5. A thermal runaway alarm device, the device comprising:

the detection unit is used for monitoring a first pressure value in the battery pack, and triggering the fitting unit if the first pressure value at the first moment exceeds a preset maximum pressure value;

the fitting unit is used for determining a pressure curve of the pressure value in the battery pack in a preset time before the first moment;

the prediction unit is used for acquiring a predicted pressure value at the first moment according to the pressure curve, and triggering an alarm unit if the first pressure value is larger than the product of the predicted pressure value and a preset multiple and a target parameter of the battery pack is abnormal, wherein the target parameter is at least one other parameter except the pressure value;

and the alarm unit is used for giving out a thermal runaway alarm.

6. The apparatus of claim 5, wherein the fitting unit comprises:

a time selecting subunit, configured to select a period of the preset time, where the preset time is a period of time that uses a time before the first time as a start time and uses the first time as an end time, and satisfies a preset duration;

a data point obtaining subunit, configured to determine a plurality of pressure data points in the preset time, where one pressure data point includes a target time and a target pressure value corresponding to the target time;

and the curve fitting subunit is used for fitting the pressure curve in the preset time according to the plurality of pressure data points.

7. The device according to claim 5, wherein the target parameters of the battery pack include a battery pack ambient temperature, a battery pack humidity, a battery pack cell temperature and a cell voltage, and the prediction unit is specifically configured to:

and acquiring a predicted pressure value at the first moment according to the pressure curve, and triggering an alarm unit if the first pressure value is larger than the product of the predicted pressure value and a preset multiple, and at least one of the battery pack ambient temperature, the battery pack humidity, the battery pack cell temperature and the cell voltage deviates from a standard value within a first preset time after the first moment.

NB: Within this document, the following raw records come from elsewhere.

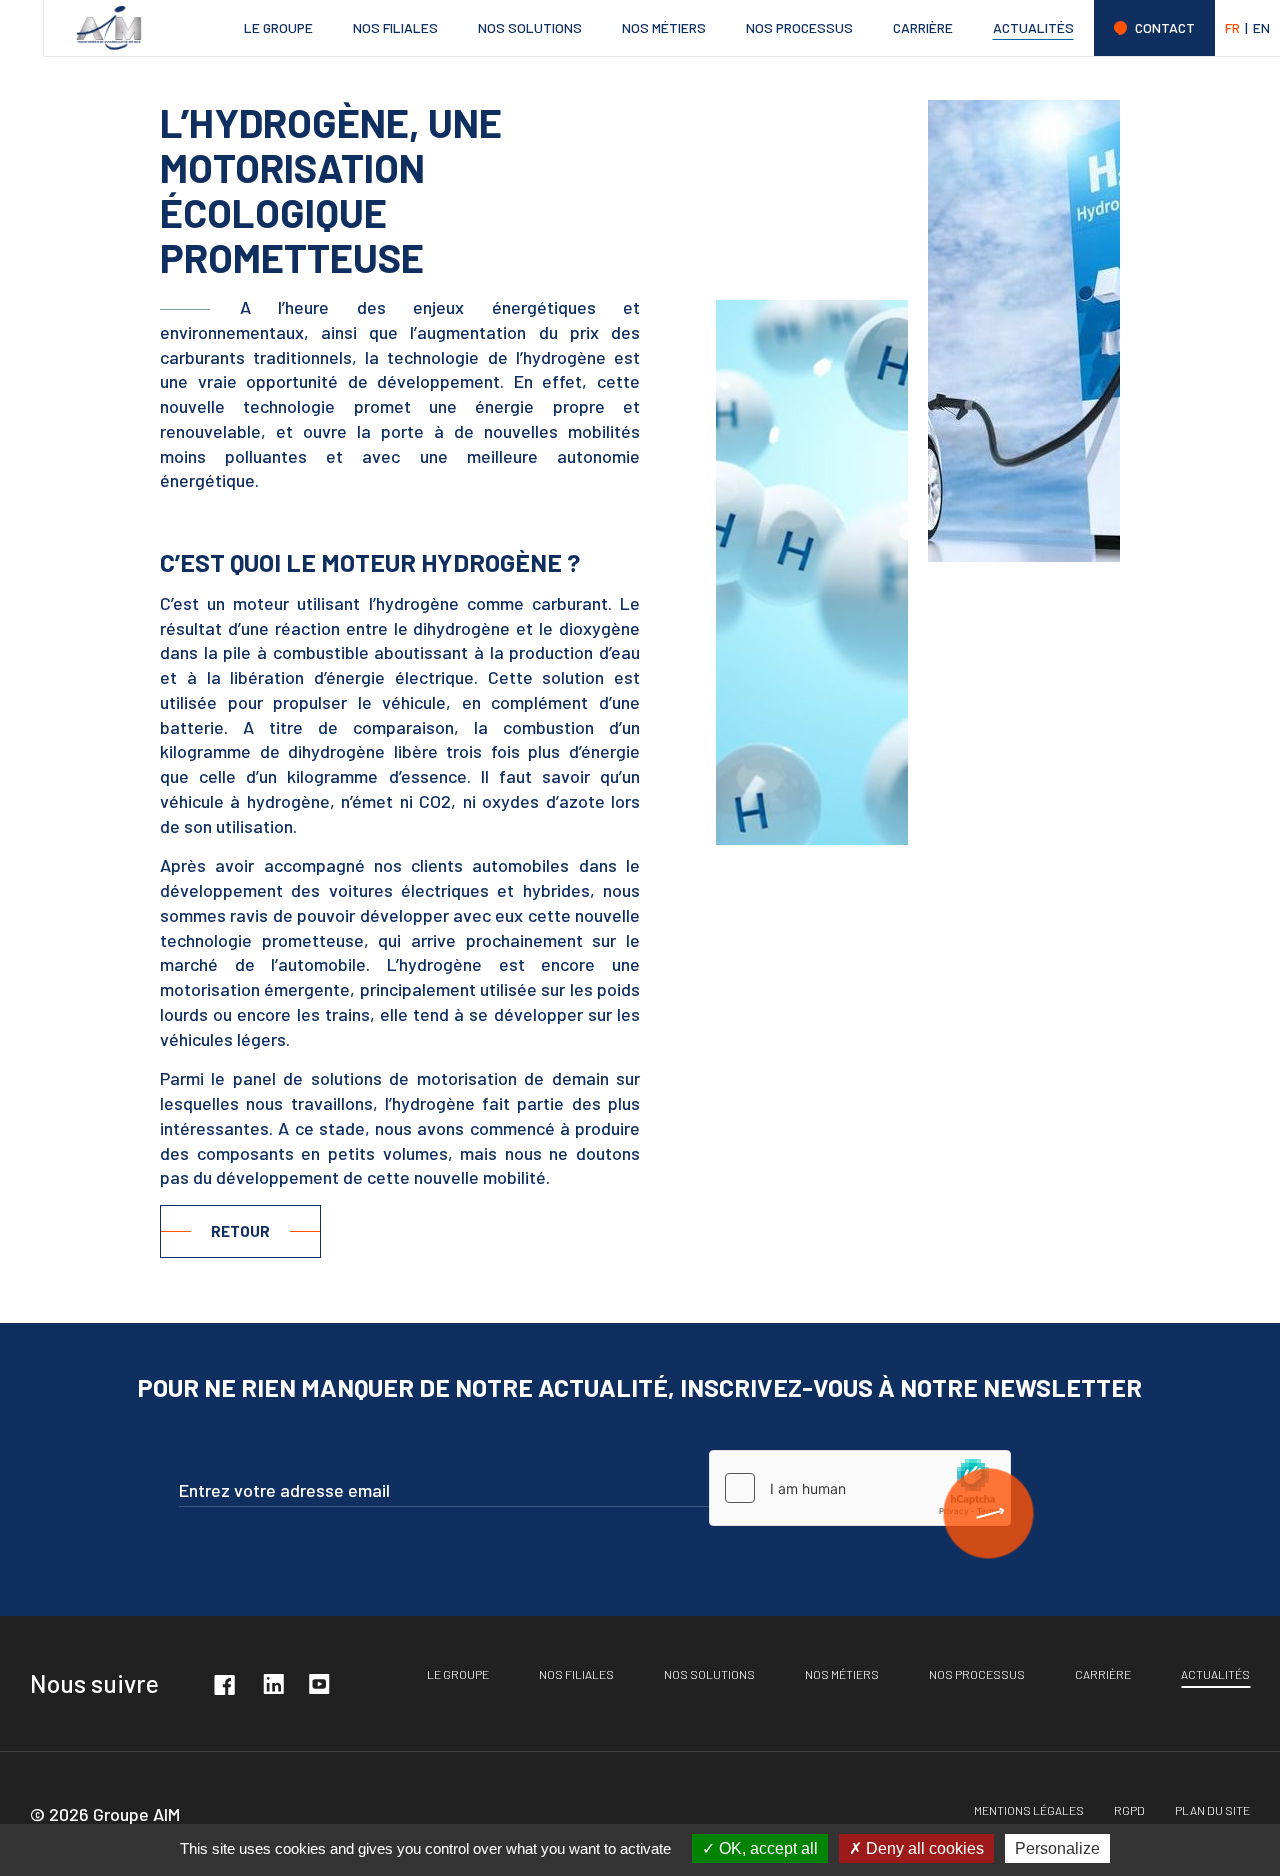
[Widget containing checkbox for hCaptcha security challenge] (860, 1488)
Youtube (319, 1683)
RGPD (1129, 1810)
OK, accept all (766, 1848)
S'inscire (989, 1514)
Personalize (1057, 1848)
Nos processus (799, 27)
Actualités (1033, 27)
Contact (1165, 27)
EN (1261, 27)
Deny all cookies (923, 1848)
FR (1232, 27)
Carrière (923, 27)
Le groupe (278, 27)
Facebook (224, 1683)
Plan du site (1212, 1810)
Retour (240, 1231)
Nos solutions (530, 27)
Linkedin (273, 1683)
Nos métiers (664, 27)
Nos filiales (395, 27)
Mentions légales (1029, 1810)
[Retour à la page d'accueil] (109, 28)
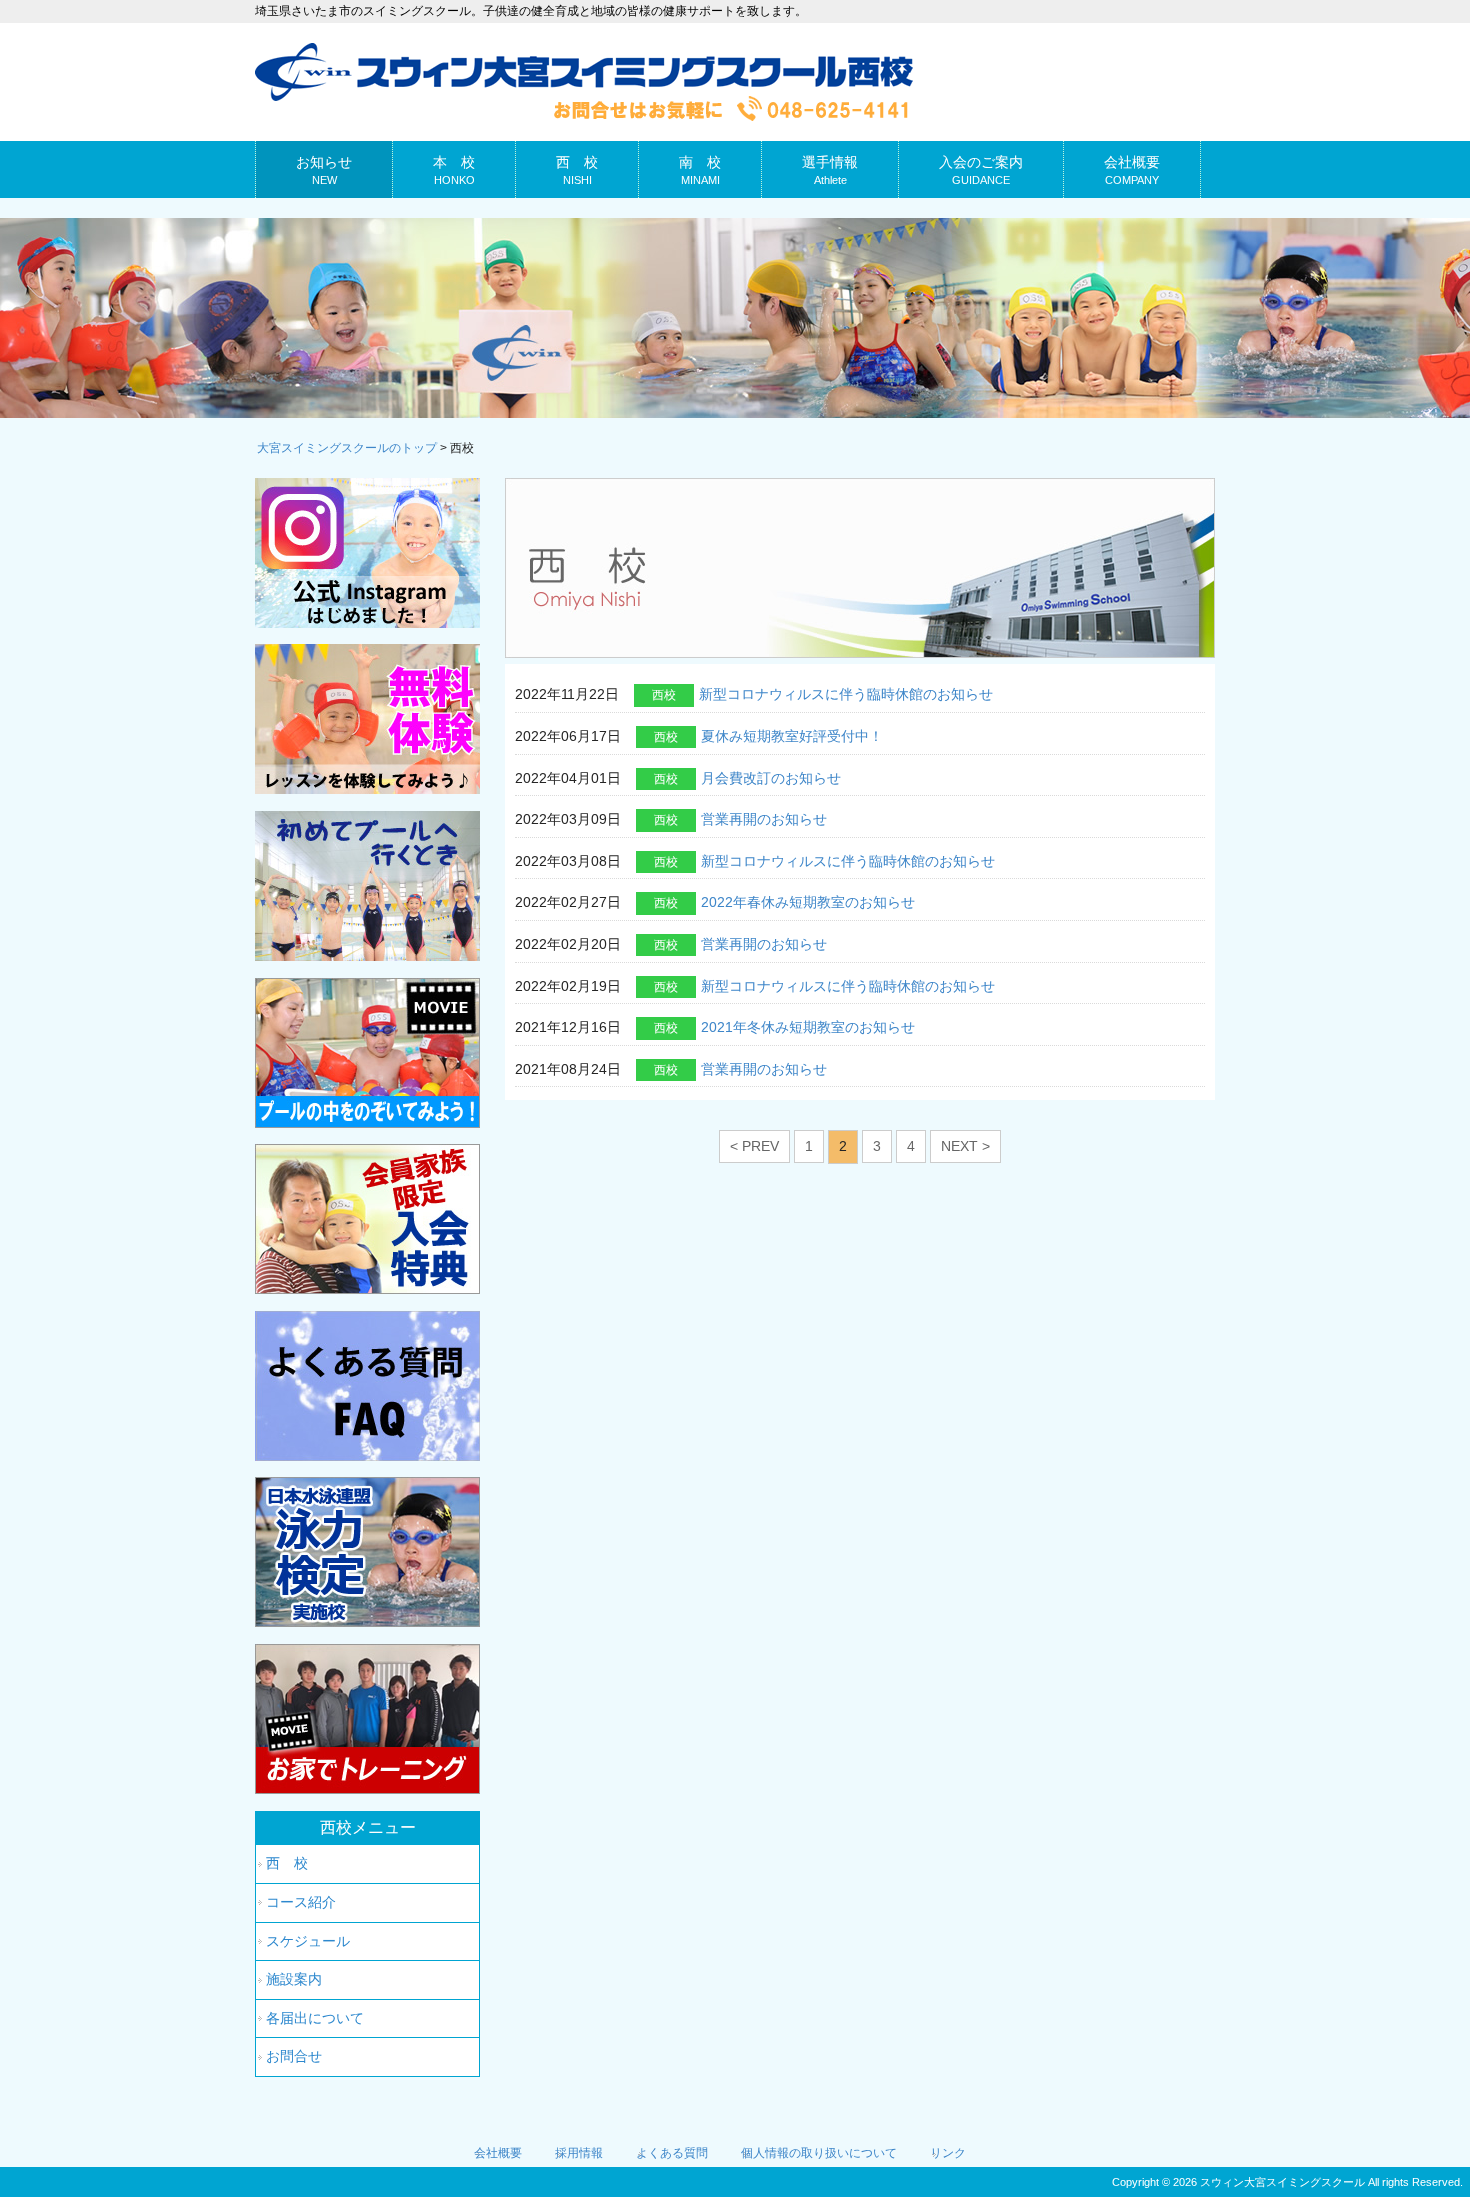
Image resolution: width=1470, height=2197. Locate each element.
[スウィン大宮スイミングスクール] (584, 113)
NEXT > (965, 1146)
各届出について (315, 2018)
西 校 (287, 1863)
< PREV (754, 1146)
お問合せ (294, 2056)
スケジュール (308, 1941)
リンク (948, 2153)
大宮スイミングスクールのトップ (347, 448)
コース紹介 (301, 1902)
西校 (664, 695)
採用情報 (579, 2153)
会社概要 (498, 2153)
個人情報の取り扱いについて (819, 2153)
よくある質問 (672, 2153)
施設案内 (294, 1979)
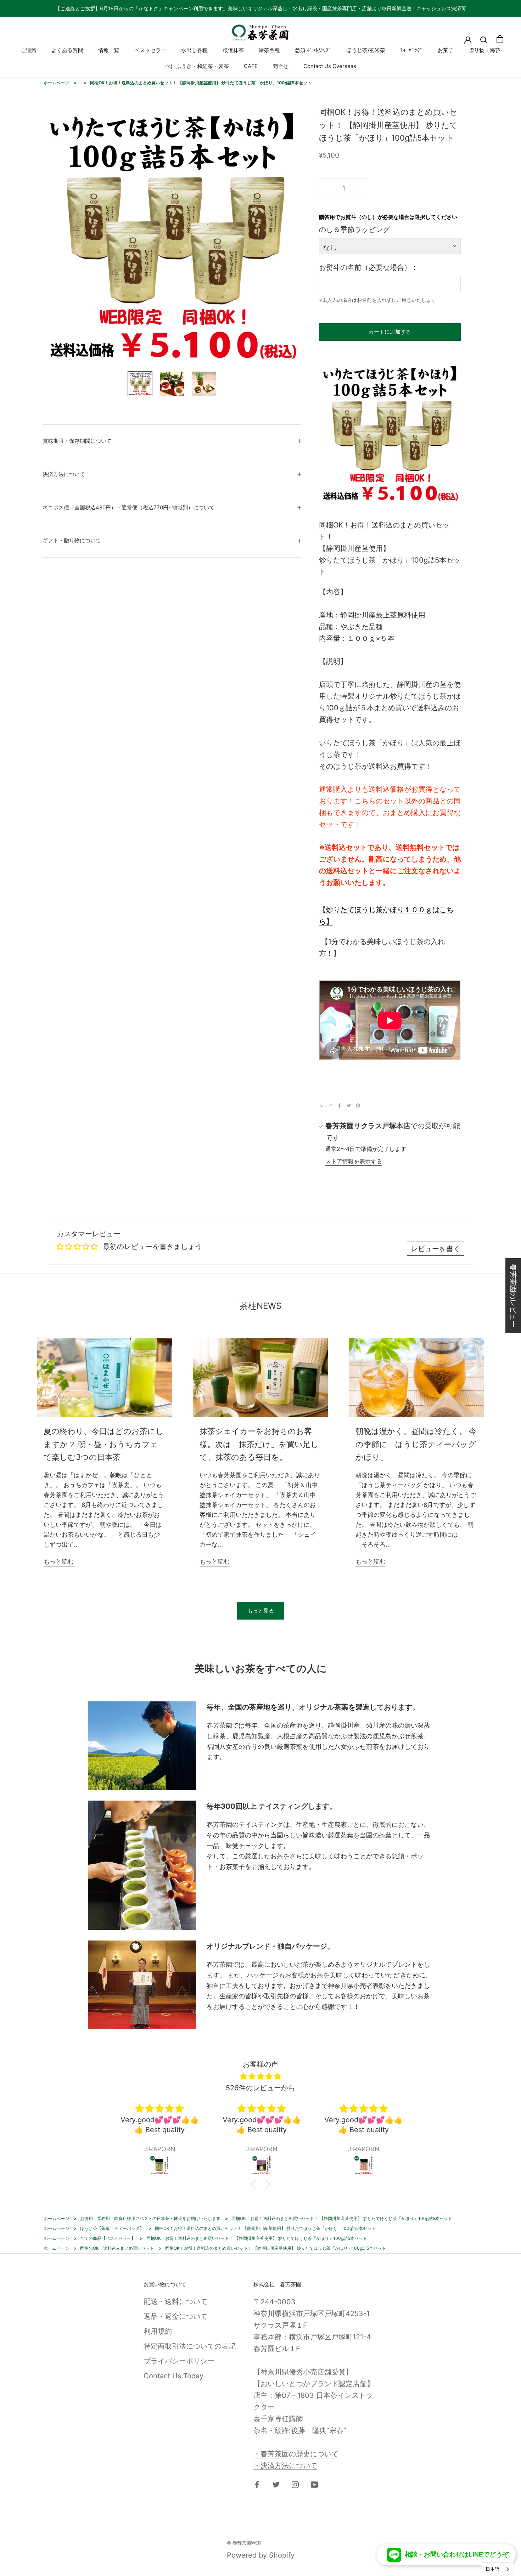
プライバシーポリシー (179, 2361)
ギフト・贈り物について (72, 540)
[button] (255, 2184)
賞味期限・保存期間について (77, 440)
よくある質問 (67, 50)
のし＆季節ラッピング (354, 229)
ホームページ (56, 82)
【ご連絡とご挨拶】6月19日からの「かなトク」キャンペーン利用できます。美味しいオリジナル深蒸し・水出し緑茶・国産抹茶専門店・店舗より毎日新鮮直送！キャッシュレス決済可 (260, 8)
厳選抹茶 (233, 50)
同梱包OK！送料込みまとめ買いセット (117, 2248)
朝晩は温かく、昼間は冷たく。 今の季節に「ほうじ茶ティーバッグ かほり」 (416, 1444)
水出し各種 (194, 50)
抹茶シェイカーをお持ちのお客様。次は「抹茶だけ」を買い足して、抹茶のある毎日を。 (259, 1444)
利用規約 (158, 2331)
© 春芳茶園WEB (244, 2543)
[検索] (484, 39)
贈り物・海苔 (484, 50)
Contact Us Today (173, 2376)
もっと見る (260, 1610)
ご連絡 (29, 50)
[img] (260, 2076)
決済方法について (64, 474)
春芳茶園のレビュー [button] (513, 1296)
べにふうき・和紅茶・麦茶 (197, 66)
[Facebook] (339, 1105)
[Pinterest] (358, 1105)
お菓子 (446, 50)
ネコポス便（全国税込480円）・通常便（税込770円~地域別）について (128, 507)
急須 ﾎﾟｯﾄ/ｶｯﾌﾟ (313, 50)
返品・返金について (175, 2316)
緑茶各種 (269, 50)
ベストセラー (150, 50)
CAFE (251, 66)
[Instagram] (295, 2484)
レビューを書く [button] (435, 1248)
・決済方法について (285, 2465)
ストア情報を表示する (353, 1161)
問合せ (280, 66)
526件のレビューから (260, 2088)
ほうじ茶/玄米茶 (365, 50)
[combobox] (498, 2569)
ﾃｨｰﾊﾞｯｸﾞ (411, 50)
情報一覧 (108, 50)
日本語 (492, 2569)
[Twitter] (349, 1105)
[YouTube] (314, 2484)
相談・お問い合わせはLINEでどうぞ (457, 2554)
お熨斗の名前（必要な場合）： (368, 267)
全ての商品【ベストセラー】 (107, 2238)
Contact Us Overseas (329, 66)
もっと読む (59, 1561)
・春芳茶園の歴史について (295, 2454)
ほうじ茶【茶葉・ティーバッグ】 (112, 2228)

8. The apparatus of claim 5, wherein the prediction unit is further configured to: if the first pressure value is not larger than the product of the predicted pressure value and a preset multiple, the alarm unit is not triggered;

or alternatively, the first and second heat exchangers may be,

the prediction unit is further configured to: and if the first pressure value is larger than the product of the predicted pressure value and a preset multiple, but all target parameters of the battery pack do not deviate from a standard value within a first preset time after the first moment, not triggering the alarm unit.

9. An electronic device comprising a memory and a processor;

the memory is used for storing programs;

the processor for executing the program to implement the respective steps of the thermal runaway warning method according to any one of claims 1 to 4.

10. A readable storage medium having stored thereon a computer program, which, when executed by a processor, implements the steps of a thermal runaway alarm method according to any of claims 1-4.